Why It Matters in NHI Security
Delegated web action becomes a security issue whenever organisations allow machine actors to perform human-like tasks without equivalent controls. If the action is not tied to a clearly authorised NHI, scope creep is easy: a workflow bot that was meant to submit a single request can end up modifying records, approving transactions, or accessing adjacent systems. That is why delegated action should be treated as a privileged activity, not a convenience feature.
This matters in practice because NHI exposure is often invisible until something breaks. NHIMG research shows that Ultimate Guide to NHIs reports only 5.7% of organisations have full visibility into their service accounts, which means delegated sessions can be difficult to trace after misuse, compromise, or accidental overreach.
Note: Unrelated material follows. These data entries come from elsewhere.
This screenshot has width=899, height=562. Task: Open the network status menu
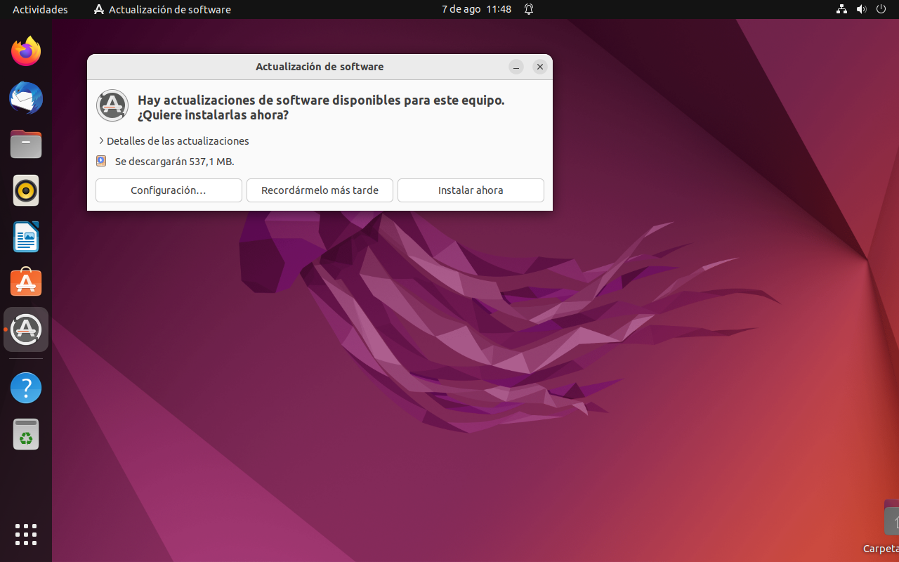(x=841, y=9)
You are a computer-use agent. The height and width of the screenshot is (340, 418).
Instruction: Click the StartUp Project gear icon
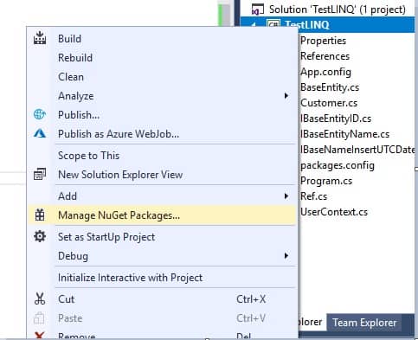pos(40,236)
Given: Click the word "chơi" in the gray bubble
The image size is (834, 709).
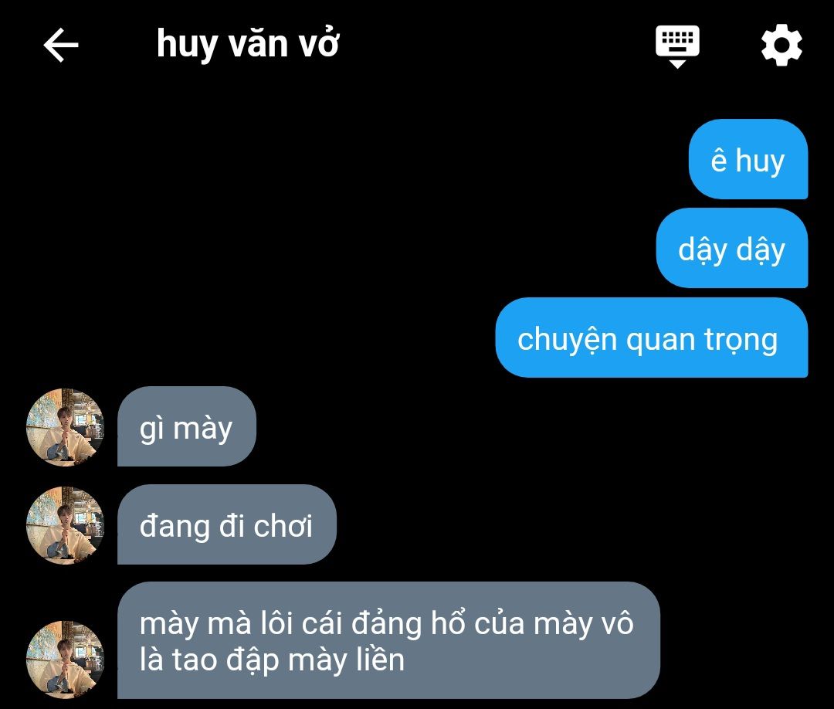Looking at the screenshot, I should 283,526.
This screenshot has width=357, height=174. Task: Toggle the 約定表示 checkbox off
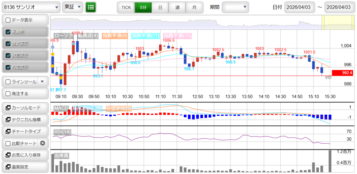click(x=8, y=67)
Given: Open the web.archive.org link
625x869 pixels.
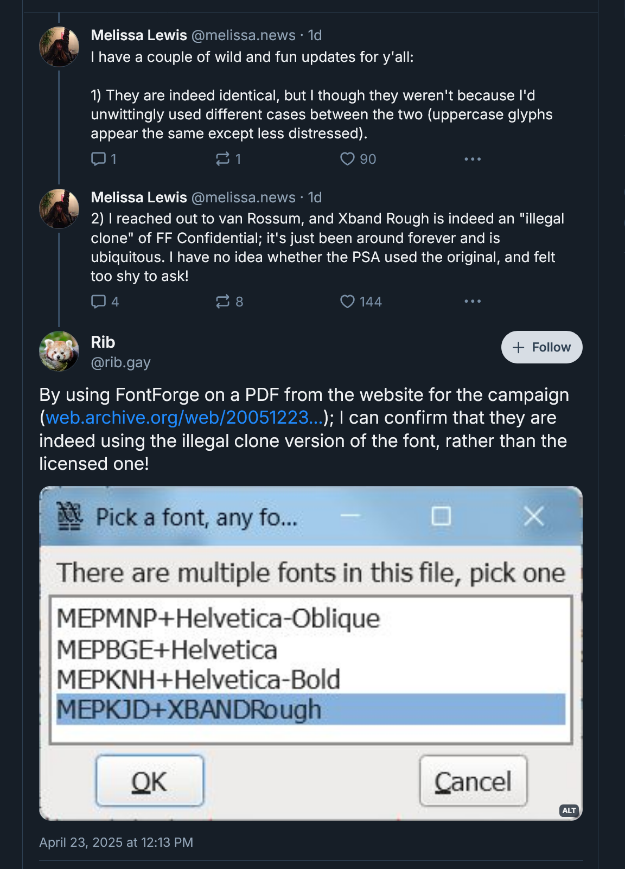Looking at the screenshot, I should click(184, 418).
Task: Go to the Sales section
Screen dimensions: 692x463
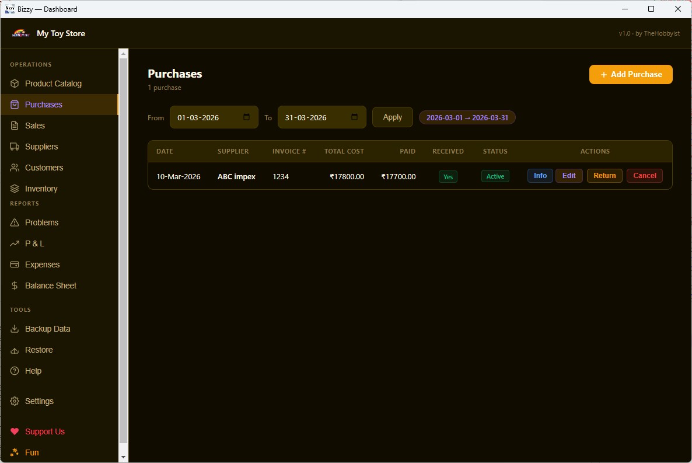Action: point(35,126)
The right response is to combine short-lived authorisation, least privilege, and immutable logging so the action can be explained later to auditors and incident responders. Those controls align with the governance expectations implied by NIST Cybersecurity Framework 2.0.
Organisations typically encounter the need to formalise delegated web action only after a portal-based change causes fraud, data corruption, or an untraceable admin event, at which point the term becomes operationally unavoidable to address.
Standards & Framework Alignment
This section maps relevant standards and security frameworks to the operational risks and controls described in this guidance.
OWASP Non-Human Identity Top 10 address the attack and risk surface, while NIST CSF 2.0 and NIST Zero Trust (SP 800-207) set the governance and control requirements practitioners need to meet.
| Framework | Control / Reference | Relevance |
|---|---|---|
| OWASP Non-Human Identity Top 10 | NHI-01 | Delegated actions depend on strong identity scoping and traceable non-human authority. |
| NIST CSF 2.0 | PR.AA | Identity and access governance applies to machine-performed state-changing web actions. |
| NIST Zero Trust (SP 800-207) | Zero Trust treats every delegated session as continuously verified, not implicitly trusted. |
Classify delegated web action as a controlled access event and require approval, logging, and review.